Rarely do Microsoft (MSFT) and Yahoo! (YHOO) join hands on an issue, but when the firm on the other side is Google (GOOG), they are more than happy to do so. Ever since Google announced the $3.1 bn takeover of DoubleClick, the two software giants have been crying foul over the control it will give Google over Internet advertising.

While Microsoft - who also wanted to buy DoubleClick - is playing the role of the peeved loser pointing to anti-trust violations (no stranger to being the target of anti-trust accusations themselves), Yahoo seems more concerned about the future of advertisers on the web. To paraphrase, both companies are running scared of Google's latest attempt at dominating the webosphere, where it already holds sway with search (paid or organic). The fact of the matter is that Google’s purchase of DoubleClick would combine the two largest online advertising distributors from two dominant advertising channels (search and display ads) and thus substantially reduce competition in the advertising market on the Web - a shrewd move indeed by Messrs Schmidt, Brin and Paige.

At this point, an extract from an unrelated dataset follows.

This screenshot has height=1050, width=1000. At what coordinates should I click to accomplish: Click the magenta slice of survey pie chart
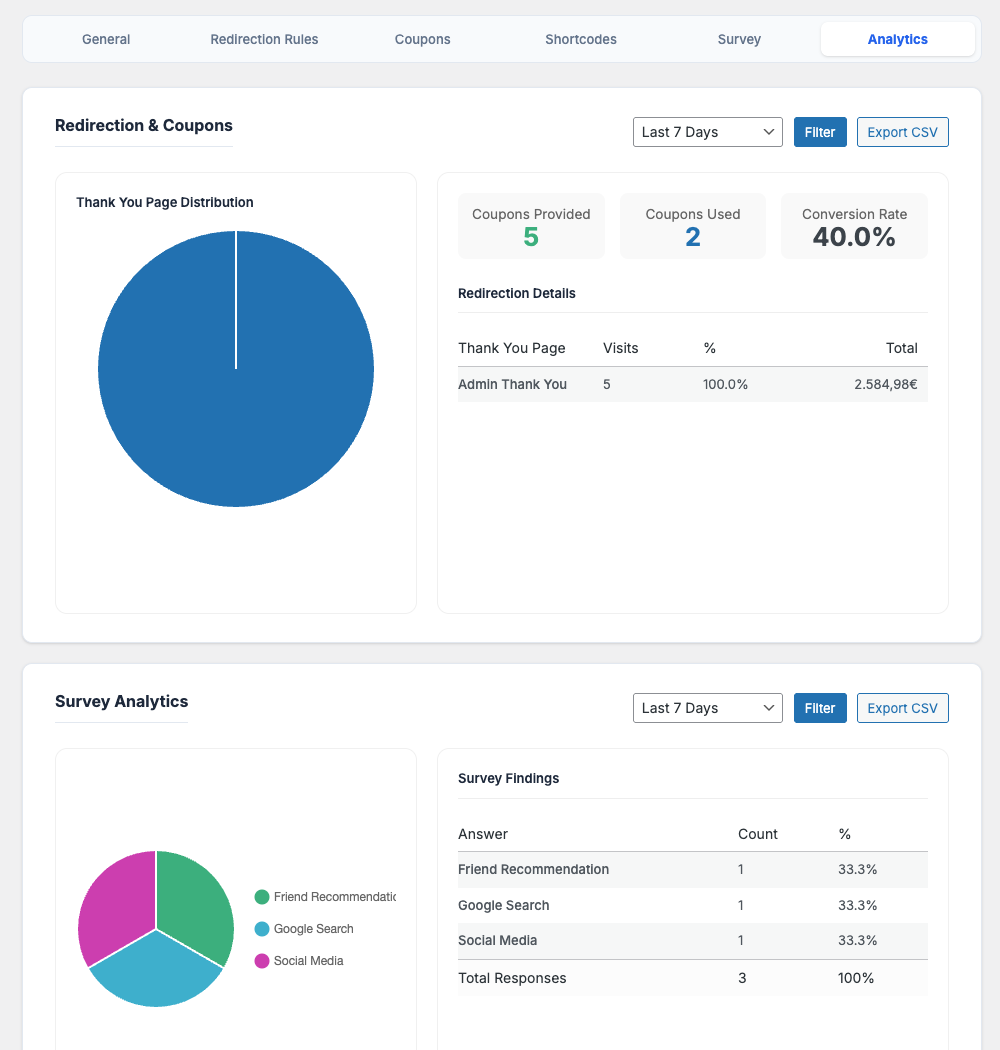pyautogui.click(x=115, y=900)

Having spent the best part of the last two years on internet marketing analytics and having worked with both Google and DoubleClick, I can clearly see this being a seminal move. Here are the reasons - Google is the 800-pound gorilla in online advertising (It owns 56% of the core U.S. search market; Microsoft - 12%; Yahoo 23% - as of July 2007) and this merger doesn't change that. But at the same time, this deal clearly has the potential to ignite Google's efforts in the display ad market and down the road gives them the opportunity to create a platform that marries search and display ads in a way that it will be hard to fathom others imitating. Even the sky high price may be less a function of DoubleClick's current worth and more about what it can strategically provide for Google—and what it could have done for Microsoft or Yahoo!

Google seems to be following the most successful adage in business - "If you can't make it, buy it". Google's display efforts to date, like its attempts to expand outside of search in general, have been marginally successful at best. So in a lot of ways, it had to do acquire a company like DoubleClick. But what was surprising to me was the aggressive approach taken by Google towards dominating the industry - while it could have easily and conservatively sat on its riches from search, it decided to expand its horizons and give it rivals something more to think about.

As the legal battles and corporate counter-strategies unfold over the next few months (Microsoft has since announced the $6 bn purchase of DoubleClick's rival aQuantive), I can but only sit and admire a company that simply doesn't want to lose anything - not even a market share it doesn't have!